We determined the clinical relevance of early C-reactive protein (CRP) and neutrophil-lymphocyte ratio (NLR) change in blood as surrogate markers of pro-tumor inflammation (PTI) for predicting clinical outcome of programmed cell death (PD)-1/programmed cell death ligand (PD-L) 1 inhibitor treatment in non-small-cell lung carcinoma (NSCLC).

METHODS

We retrospectively reviewed NSCLC patients treated with anti-PD-1 or PD-L1 inhibitors. Early CRP change was defined as the ratio of 6 weeks CRP to baseline CRP, and early NLR change was defined as that of the 6 weeks NLR to baseline NLR. PTI index was determined by combinatorial evaluation of early CRP change and early NLR change, PTI index low: both of these were low, intermediate: either of these was low, high; both of these were high.

RESULTS

The study included 217 patients. Early CRP change and early NLR change were both associated with PFS and OS. The combinatorial evaluation using these two markers enabled the clear stratification of PFS and OS. The median PFS in patient with PTI index low was 13.9 months, while the median PFS in those with PTI index high was 2.5 months (p < 0.01, log-rank test).
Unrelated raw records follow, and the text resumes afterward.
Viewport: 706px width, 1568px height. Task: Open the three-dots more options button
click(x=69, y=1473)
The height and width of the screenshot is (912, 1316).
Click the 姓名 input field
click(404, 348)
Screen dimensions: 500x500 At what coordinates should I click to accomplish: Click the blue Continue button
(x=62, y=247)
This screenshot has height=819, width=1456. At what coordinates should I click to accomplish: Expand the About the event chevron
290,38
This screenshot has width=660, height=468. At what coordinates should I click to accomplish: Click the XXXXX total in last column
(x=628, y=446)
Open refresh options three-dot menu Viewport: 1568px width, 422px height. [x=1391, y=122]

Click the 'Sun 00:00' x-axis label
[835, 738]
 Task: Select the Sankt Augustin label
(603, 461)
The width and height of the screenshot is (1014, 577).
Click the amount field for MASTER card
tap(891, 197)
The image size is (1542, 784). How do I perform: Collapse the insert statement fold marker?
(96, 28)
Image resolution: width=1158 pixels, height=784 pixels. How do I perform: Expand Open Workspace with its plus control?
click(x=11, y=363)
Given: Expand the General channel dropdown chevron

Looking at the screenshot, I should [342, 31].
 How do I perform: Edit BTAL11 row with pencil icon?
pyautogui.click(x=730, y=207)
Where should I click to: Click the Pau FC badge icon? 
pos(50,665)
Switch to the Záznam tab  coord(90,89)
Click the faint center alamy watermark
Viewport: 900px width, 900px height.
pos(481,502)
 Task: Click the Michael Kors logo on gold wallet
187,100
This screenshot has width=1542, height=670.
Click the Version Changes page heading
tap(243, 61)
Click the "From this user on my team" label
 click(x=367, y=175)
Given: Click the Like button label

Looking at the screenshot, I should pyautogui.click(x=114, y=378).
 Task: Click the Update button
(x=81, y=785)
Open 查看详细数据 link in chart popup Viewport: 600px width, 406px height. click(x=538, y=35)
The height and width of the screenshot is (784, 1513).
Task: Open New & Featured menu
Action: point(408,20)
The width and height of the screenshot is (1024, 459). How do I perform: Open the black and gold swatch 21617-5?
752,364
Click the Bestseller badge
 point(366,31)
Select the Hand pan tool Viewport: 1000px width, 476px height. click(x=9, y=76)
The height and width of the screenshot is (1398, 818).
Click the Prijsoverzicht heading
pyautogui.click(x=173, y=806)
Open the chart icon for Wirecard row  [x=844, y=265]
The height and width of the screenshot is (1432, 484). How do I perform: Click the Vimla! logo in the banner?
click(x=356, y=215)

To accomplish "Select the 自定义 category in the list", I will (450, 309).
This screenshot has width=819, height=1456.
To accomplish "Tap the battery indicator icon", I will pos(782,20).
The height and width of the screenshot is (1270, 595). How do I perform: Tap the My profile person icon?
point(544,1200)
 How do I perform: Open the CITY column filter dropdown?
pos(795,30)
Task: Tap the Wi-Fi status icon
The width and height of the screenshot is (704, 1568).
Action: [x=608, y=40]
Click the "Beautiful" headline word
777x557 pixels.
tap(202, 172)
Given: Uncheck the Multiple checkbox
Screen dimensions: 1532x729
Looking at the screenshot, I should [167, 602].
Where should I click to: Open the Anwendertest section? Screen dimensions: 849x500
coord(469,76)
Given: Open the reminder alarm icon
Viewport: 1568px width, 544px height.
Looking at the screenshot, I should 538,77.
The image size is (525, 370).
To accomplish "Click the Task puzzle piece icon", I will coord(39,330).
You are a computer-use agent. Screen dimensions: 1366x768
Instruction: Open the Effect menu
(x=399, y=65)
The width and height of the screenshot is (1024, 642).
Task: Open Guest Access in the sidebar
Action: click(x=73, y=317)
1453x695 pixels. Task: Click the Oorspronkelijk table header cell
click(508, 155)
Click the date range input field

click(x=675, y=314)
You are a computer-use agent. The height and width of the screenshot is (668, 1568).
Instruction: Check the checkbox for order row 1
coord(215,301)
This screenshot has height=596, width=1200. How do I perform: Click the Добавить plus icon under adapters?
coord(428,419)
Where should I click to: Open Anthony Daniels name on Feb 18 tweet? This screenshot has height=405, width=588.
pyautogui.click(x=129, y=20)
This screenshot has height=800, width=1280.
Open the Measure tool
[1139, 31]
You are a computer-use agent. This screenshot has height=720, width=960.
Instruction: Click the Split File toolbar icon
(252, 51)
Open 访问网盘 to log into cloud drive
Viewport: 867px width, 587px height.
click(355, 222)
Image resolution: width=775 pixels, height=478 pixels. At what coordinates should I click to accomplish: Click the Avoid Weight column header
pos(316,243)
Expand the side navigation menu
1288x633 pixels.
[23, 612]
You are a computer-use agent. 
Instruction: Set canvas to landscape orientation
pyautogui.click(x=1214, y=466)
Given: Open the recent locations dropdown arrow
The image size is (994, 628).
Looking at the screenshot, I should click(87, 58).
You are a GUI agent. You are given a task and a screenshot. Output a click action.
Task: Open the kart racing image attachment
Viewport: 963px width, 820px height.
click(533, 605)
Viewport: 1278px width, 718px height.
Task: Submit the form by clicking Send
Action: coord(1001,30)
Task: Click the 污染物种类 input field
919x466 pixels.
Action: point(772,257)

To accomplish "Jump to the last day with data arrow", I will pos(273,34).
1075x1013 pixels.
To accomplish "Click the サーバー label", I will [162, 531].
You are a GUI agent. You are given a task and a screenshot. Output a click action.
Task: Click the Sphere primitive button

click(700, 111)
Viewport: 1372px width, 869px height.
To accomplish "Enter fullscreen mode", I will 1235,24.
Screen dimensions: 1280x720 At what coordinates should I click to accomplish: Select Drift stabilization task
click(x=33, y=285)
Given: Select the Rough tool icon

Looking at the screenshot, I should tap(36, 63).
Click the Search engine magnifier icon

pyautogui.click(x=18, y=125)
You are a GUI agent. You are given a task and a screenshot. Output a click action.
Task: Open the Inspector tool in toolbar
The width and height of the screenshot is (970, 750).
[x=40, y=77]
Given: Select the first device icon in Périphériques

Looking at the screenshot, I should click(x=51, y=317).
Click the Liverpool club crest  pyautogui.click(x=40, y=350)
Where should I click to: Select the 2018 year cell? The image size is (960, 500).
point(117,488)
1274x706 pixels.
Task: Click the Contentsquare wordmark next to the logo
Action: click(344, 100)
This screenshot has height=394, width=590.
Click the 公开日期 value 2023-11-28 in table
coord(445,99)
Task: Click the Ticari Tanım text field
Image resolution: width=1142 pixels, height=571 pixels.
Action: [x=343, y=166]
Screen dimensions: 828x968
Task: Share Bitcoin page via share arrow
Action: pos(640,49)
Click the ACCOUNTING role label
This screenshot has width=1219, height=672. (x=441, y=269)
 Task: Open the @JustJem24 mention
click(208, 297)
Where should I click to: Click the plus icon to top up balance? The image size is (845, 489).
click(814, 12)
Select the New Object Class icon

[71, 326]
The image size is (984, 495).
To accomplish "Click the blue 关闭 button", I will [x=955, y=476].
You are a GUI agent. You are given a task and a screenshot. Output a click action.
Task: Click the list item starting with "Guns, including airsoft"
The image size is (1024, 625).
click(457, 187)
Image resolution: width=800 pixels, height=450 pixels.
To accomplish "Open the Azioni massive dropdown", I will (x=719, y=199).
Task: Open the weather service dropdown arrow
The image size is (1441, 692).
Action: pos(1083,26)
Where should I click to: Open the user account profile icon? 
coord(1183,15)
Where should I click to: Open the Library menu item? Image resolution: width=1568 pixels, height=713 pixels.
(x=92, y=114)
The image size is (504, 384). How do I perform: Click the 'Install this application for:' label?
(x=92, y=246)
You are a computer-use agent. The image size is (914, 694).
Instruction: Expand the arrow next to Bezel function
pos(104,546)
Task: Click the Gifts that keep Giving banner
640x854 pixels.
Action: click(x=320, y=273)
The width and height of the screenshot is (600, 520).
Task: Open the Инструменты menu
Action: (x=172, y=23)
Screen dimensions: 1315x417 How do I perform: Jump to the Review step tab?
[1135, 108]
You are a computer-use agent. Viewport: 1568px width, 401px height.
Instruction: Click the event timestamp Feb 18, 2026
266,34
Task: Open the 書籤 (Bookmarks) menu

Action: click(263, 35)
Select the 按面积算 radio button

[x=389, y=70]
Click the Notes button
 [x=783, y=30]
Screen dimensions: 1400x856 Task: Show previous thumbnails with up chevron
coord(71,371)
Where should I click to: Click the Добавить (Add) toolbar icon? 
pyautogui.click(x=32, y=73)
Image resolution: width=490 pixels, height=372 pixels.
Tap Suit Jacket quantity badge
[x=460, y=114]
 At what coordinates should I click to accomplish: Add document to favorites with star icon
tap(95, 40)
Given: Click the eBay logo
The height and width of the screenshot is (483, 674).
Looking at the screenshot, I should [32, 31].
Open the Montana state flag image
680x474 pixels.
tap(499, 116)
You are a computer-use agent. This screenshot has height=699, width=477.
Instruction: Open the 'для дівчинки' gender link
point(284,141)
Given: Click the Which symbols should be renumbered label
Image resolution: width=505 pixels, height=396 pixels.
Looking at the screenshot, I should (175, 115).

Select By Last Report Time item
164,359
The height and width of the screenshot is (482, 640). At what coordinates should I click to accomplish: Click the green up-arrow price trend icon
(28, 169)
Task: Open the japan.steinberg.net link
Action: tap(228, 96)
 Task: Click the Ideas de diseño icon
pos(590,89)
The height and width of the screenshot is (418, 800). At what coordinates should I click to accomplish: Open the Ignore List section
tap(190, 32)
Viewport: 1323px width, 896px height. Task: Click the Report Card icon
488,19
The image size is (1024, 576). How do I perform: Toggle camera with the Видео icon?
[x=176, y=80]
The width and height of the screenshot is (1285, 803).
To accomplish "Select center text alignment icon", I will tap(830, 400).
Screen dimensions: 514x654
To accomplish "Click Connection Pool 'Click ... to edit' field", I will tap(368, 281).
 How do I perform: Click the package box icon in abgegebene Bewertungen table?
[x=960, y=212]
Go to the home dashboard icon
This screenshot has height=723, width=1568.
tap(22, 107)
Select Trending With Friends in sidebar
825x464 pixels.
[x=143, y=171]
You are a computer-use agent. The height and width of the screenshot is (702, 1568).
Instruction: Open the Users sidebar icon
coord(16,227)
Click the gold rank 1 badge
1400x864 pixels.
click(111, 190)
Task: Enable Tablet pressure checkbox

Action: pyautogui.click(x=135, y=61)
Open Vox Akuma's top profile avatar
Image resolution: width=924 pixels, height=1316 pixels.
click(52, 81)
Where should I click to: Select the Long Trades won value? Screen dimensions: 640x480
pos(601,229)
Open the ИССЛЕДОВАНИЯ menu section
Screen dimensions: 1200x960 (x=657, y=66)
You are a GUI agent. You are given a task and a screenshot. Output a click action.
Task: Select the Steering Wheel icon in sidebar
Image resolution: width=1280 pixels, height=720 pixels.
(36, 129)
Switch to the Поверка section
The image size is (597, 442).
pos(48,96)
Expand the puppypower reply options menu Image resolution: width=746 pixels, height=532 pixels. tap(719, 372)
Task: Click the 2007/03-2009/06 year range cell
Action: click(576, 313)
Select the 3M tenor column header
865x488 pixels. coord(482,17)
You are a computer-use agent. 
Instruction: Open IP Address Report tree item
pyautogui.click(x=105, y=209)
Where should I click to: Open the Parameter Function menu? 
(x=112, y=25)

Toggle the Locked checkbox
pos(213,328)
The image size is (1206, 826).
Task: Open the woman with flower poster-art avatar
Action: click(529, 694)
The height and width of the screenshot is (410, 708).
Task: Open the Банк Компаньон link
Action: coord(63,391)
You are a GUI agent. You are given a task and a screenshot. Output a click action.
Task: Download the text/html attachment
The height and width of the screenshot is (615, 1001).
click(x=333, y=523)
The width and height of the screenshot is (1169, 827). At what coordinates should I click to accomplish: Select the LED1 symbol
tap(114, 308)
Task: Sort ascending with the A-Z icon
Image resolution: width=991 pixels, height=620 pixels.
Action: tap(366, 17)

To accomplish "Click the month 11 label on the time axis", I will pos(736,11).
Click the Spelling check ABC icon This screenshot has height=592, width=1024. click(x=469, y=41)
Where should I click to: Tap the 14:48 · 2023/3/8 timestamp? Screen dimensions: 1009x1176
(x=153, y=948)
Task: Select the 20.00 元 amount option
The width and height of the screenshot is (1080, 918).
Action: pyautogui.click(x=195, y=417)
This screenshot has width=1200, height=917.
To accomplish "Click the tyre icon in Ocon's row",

The median OS in patients with PTI index low was not reached; the median OS in those with PTI index high was only 15.4 months (p < 0.01, log-rank test).

CONCLUSIONS

The combinatorial early CRP change and early NLR change as PTI biomarkers have clinical potential in identifying NSCLC patients who can achieve a durable response and long-term survival using PD-1/PD-L1 inhibitors.